Coinbase Recaps May Outage: AWS Cascading Failure Exposes Architectural Risks
Odaily Odaily reported that Coinbase has released a post-mortem report on the large-scale service outage that occurred on May 7, 2026. The outage lasted approximately 8 hours, with full recovery taking about 12 hours. During this period, trading, deposits, withdrawals, and most core services were either unavailable or severely degraded.
Coinbase stated that the incident was triggered by the simultaneous failure of multiple chillers in the cooling system of a data center in one Availability Zone (use1-az4) within the AWS us-east-1 region.
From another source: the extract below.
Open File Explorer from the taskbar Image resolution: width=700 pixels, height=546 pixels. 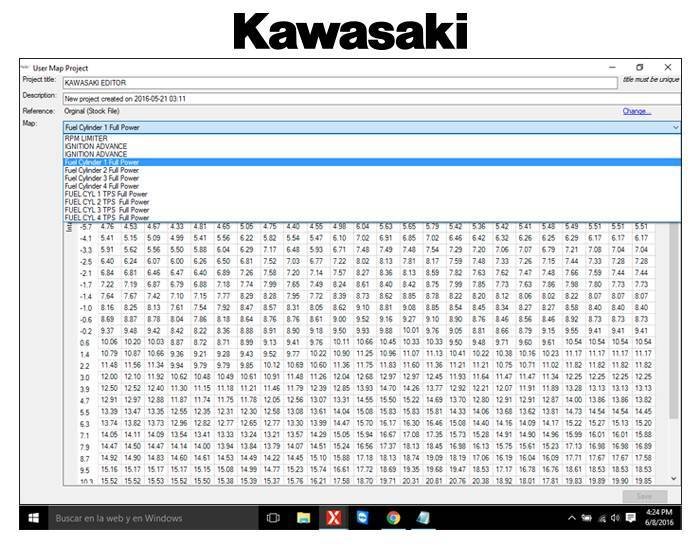[x=303, y=518]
This caused rack thermal protection shutdowns, leading to EC2 instances and EBS volumes going offline, and also impacted several other internet services.
During the recovery process, Coinbase's trading matching engine lost quorum as its cluster architecture, deployed in a single AWS data center, lost a majority of its nodes. Emergency action was required to restore operations through code adjustments and the formation of new node groups, followed by a gradual restart of market trading.
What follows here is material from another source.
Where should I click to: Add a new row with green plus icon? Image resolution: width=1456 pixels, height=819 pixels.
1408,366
Additionally, a control plane failure in the AWS Managed Kafka (MSK) service prevented automatic re-election of partition leaders, further blocking the quote, fee, and some settlement and data stream systems, amplifying the overall impact. The system gradually returned to normal after Coinbase and the AWS engineering team collaborated on manual partition migration.
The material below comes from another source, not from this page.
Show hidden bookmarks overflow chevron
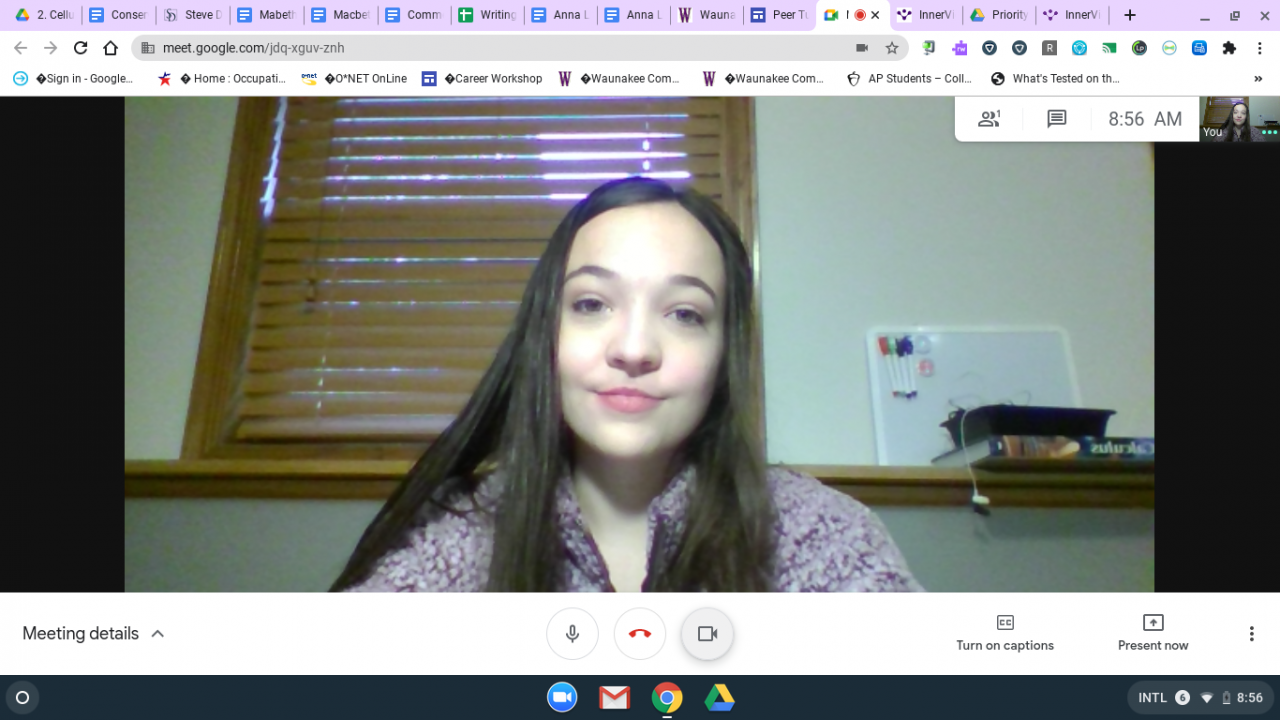The width and height of the screenshot is (1280, 720). [x=1258, y=79]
Coinbase stated that the incident exposed shortcomings in its cross-Availability Zone automatic failover capabilities and the disaster recovery of managed middleware. The company plans to upgrade its cross-region hot standby architecture, strengthen regular disaster recovery drills, migrate its Kafka system from a dual-AZ to a triple-AZ deployment, and work with AWS to advance root cause fixes and improvements.